Unleash Multiprocessing with Python and gRPC

Cover image

Introduction

If you’re reading this, it’s likely you’re in the optimization phase of your project and want to reduce your application’s runtime. In this article, I aim to answer the following question:

How to address an embarrassingly parallel workload in Python using gRPC servers?

I’m a freelance machine learning engineer, and I got called for such a project: to reduce the runtime of a computer vision workload. I’ve taken the gist out of this experience and here’s what I learned.
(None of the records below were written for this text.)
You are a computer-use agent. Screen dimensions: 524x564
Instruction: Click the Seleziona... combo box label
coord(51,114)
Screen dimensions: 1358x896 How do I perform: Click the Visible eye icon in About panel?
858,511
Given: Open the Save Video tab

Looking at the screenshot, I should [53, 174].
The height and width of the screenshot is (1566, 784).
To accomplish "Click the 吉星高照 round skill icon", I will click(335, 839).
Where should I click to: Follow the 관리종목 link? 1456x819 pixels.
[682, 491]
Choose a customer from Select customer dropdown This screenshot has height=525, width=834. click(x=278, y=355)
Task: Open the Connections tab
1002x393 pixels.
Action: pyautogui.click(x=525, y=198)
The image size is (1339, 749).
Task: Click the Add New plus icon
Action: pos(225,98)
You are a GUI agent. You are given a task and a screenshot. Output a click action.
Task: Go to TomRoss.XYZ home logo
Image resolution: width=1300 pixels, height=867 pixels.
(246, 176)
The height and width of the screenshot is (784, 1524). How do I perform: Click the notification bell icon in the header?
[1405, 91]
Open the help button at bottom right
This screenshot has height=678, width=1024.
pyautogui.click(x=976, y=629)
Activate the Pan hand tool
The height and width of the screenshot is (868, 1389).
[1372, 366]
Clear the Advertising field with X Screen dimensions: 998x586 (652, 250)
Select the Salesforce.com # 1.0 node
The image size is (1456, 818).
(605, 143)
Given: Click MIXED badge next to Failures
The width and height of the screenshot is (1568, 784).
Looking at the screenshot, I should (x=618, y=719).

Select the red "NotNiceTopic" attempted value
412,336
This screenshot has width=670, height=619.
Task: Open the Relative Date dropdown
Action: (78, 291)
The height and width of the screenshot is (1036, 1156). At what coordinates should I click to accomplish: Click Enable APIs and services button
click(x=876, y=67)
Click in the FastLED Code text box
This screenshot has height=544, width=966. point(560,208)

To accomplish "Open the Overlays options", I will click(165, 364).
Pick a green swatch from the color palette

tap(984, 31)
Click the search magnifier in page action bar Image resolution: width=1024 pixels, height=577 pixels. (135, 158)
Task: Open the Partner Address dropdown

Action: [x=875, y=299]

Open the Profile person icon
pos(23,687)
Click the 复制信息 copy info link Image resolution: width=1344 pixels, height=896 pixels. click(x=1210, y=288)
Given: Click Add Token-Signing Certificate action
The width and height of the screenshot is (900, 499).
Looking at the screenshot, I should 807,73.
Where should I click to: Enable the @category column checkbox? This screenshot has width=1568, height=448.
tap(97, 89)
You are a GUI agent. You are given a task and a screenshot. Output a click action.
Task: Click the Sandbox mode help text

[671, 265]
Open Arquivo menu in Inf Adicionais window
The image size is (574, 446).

I split this article into two parts: first a light theoretical refresher, then a practical tutorial:

  • We’ll briefly highlight the differences between multi-threading and multiprocessing, pinpointing which use cases are better addressed by one or the other.
  • Then we’ll get our hands dirty and walk through a use case of optimizing a computer vision app.

We’ll work on a simple optical character recognition (OCR) use case but feel free to adapt it to your workflow! Bonus: Expect war stories and gRPC tips & tricks along the way!

ℹ️ The code and docker images for this boilerplate are freely available on my eponymous GitHub repo fpaupier/grpc-multiprocessing

If there are no strong prerequisites for this article, understanding the core concepts of gRPC will help.


Multiprocessing, multi-threading, what’s the difference?

TL;DR:

  • Use multi-threading for I/O bounded tasks.
  • Use multiprocessing for compute-heavy (CPU/GPU bounded) tasks.

Now, “Why?” you ask me:

  • multi-threading can speed up your program execution when the bottleneck lies in a network or an I/O operation.
  • Multi-threading happens within a single processor, and a processor executes a single instruction at a time.

Wait, so there’s no speedup on my compute-heavy task when doing multi-threading?

— Correct.

All multi-threading can do is hiding the latency of I/O and networks operations. And that’s already a lot!

Let’s say your python code makes a gRPC call that’s taking some time to return; with multi-threading, the processor will switch to the next available thread where an instruction is ready to be executed instead of blocking until the gRPC server returns the response.

If you have a single thread available, as in the animation below, the thread blocks until he receives the RPC response.

Example of a thread blocked by a remote procedure call
Figure 1: A thread blocked by a remote procedure call — Creation of the author.

This means that if you have 2 remote procedure calls to make, in the mono process/mono thread model, you will have to wait until the first response is received before sending the second request. As seen in the GIF below:

Two remote procedure calls with a single process and single thread.
Figure 2: Two remote procedure calls with a single process and single thread. — Creation of the author

On the other hand, if your process has 2 threads available, it can switch to thread 2 when the first procedure call is underway:

Two remote procedure calls.
Figure 3: Two remote procedure calls, one happening on each of the two threads of this process. — Creation of the author

That’s already a big improvement over mono-threading! An alternative is to use multiprocessing so that both calls are emitted simultaneously, that’s what happens with multiprocessing.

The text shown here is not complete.